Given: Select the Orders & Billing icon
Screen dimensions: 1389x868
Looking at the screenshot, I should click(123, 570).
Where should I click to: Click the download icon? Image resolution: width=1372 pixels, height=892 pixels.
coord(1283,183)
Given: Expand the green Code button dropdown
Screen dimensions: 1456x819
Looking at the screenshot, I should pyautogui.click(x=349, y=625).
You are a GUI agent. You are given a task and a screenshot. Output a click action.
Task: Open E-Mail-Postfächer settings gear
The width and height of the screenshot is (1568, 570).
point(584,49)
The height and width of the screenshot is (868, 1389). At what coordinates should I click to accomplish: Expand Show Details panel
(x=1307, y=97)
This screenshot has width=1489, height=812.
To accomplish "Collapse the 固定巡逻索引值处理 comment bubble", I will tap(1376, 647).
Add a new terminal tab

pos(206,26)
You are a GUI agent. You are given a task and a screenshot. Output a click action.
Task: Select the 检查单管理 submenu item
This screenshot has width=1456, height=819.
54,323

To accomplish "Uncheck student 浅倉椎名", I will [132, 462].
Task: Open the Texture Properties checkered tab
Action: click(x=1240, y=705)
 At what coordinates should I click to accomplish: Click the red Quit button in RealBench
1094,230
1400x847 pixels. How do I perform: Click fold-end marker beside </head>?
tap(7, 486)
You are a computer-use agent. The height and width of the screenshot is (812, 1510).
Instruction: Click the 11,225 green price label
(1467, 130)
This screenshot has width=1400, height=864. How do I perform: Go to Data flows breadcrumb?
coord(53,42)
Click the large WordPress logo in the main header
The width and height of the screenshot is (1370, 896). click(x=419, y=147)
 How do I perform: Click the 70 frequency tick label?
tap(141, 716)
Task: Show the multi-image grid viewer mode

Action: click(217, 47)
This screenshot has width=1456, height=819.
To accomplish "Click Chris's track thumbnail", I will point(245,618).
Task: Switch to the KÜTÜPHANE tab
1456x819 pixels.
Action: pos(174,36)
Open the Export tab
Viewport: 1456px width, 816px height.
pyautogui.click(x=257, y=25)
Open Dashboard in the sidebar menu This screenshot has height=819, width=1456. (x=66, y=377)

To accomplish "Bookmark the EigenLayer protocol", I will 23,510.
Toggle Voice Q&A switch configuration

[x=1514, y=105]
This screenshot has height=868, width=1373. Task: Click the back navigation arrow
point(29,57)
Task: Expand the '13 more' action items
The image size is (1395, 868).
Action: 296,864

_ _ _ _ _ _ _

Task brief>
Please return the records above in their exact form.

Task result>
Given: Select the Orders & Billing icon
Screen dimensions: 1389x868
Looking at the screenshot, I should click(123, 570).
Where should I click to: Click the download icon? Image resolution: width=1372 pixels, height=892 pixels.
coord(1283,183)
Given: Expand the green Code button dropdown
Screen dimensions: 1456x819
Looking at the screenshot, I should pyautogui.click(x=349, y=625).
You are a GUI agent. You are given a task and a screenshot. Output a click action.
Task: Open E-Mail-Postfächer settings gear
The width and height of the screenshot is (1568, 570).
point(584,49)
The height and width of the screenshot is (868, 1389). At what coordinates should I click to accomplish: Expand Show Details panel
(x=1307, y=97)
This screenshot has width=1489, height=812.
To accomplish "Collapse the 固定巡逻索引值处理 comment bubble", I will tap(1376, 647).
Add a new terminal tab

pos(206,26)
You are a GUI agent. You are given a task and a screenshot. Output a click action.
Task: Select the 检查单管理 submenu item
This screenshot has width=1456, height=819.
54,323

To accomplish "Uncheck student 浅倉椎名", I will [132, 462].
Task: Open the Texture Properties checkered tab
Action: click(x=1240, y=705)
 At what coordinates should I click to accomplish: Click the red Quit button in RealBench
1094,230
1400x847 pixels. How do I perform: Click fold-end marker beside </head>?
tap(7, 486)
You are a computer-use agent. The height and width of the screenshot is (812, 1510).
Instruction: Click the 11,225 green price label
(1467, 130)
This screenshot has width=1400, height=864. How do I perform: Go to Data flows breadcrumb?
coord(53,42)
Click the large WordPress logo in the main header
The width and height of the screenshot is (1370, 896). click(x=419, y=147)
 How do I perform: Click the 70 frequency tick label?
tap(141, 716)
Task: Show the multi-image grid viewer mode

Action: click(217, 47)
This screenshot has width=1456, height=819.
To accomplish "Click Chris's track thumbnail", I will point(245,618).
Task: Switch to the KÜTÜPHANE tab
1456x819 pixels.
Action: pos(174,36)
Open the Export tab
Viewport: 1456px width, 816px height.
pyautogui.click(x=257, y=25)
Open Dashboard in the sidebar menu This screenshot has height=819, width=1456. (x=66, y=377)

To accomplish "Bookmark the EigenLayer protocol", I will 23,510.
Toggle Voice Q&A switch configuration

[x=1514, y=105]
This screenshot has height=868, width=1373. Task: Click the back navigation arrow
point(29,57)
Task: Expand the '13 more' action items
The image size is (1395, 868).
Action: 296,864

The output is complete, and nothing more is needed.